Cuando digo vejez me refiero también a la etapa del Adulto Mayor, en la cual los tres expertos en la materia contactados por mí en Bogotá me compartieron sus puntos de vista. El primero de ellos es el Gerontólogo Jonathan López, actual Director General de la “Fundación Las Canitas”. Le siguió Stella Sánchez de Peña, quien es Orientadora de Familia y lidera el Programa del Adulto Mayor y Pensionado de Cafam; y por último, me reuní con Carolina Camargo, Fisioterapeuta encargada de combinar actividades físicas con ejercicios terapéuticos que ayudan a acondicionar el físico de los asistentes a dicho programa.

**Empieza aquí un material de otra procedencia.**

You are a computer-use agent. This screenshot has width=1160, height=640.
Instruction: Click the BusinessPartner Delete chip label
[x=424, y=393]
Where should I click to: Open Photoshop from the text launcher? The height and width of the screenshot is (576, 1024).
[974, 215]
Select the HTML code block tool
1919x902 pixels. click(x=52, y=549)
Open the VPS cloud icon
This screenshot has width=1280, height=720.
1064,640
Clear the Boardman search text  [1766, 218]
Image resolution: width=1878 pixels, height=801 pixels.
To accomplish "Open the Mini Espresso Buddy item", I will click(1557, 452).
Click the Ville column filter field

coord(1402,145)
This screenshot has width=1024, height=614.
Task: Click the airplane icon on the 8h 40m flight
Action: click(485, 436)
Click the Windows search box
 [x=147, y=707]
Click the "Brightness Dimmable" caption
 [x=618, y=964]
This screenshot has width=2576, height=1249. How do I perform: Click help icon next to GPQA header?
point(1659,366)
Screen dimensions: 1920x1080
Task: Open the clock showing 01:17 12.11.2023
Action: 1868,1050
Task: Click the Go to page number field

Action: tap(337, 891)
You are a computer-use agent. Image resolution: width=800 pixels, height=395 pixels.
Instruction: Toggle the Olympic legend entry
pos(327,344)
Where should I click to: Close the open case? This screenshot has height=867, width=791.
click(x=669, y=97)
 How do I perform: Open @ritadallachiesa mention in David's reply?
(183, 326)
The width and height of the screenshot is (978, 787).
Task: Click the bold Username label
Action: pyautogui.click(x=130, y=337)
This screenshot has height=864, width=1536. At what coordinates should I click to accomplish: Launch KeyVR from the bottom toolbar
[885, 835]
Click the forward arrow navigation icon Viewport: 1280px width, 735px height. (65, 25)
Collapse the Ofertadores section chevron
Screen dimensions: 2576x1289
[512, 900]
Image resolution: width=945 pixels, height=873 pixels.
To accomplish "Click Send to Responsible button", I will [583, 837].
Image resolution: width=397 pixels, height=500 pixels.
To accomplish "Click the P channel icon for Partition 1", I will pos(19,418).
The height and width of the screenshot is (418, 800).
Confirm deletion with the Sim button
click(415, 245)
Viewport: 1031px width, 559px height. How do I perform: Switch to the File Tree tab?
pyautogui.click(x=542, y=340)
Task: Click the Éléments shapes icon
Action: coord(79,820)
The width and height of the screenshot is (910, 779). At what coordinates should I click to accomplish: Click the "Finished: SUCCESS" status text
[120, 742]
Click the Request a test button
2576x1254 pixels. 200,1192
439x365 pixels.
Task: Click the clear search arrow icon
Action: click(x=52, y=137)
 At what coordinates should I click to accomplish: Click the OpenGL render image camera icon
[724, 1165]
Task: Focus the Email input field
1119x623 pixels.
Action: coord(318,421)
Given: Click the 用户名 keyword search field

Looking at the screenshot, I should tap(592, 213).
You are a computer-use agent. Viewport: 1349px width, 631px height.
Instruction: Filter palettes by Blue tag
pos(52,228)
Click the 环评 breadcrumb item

Al entrevistar por separado a cada uno de estos personajes, encontré interesante el punto en el cual todos convergimos: “Nuestra generación no tiene un proyecto de vida para su etapa de adulto mayor. Es más, ella misma sigue adquiriendo comportamientos que la conducen a tener una vejez irregular”. Y no es bla bla bla, pues vemos cada vez con más frecuencia como conocidos nuestros, son atacados por repentinos lances cerebro-vasculares que los dejan incapacitados por semanas, como fue el caso de un colega de Jonathan, quien después de adquirir una dosis de mega-información (la cual no alcanzo a administrar equilibradamente en su cerebro) quedó sumido en una parálisis transitoria.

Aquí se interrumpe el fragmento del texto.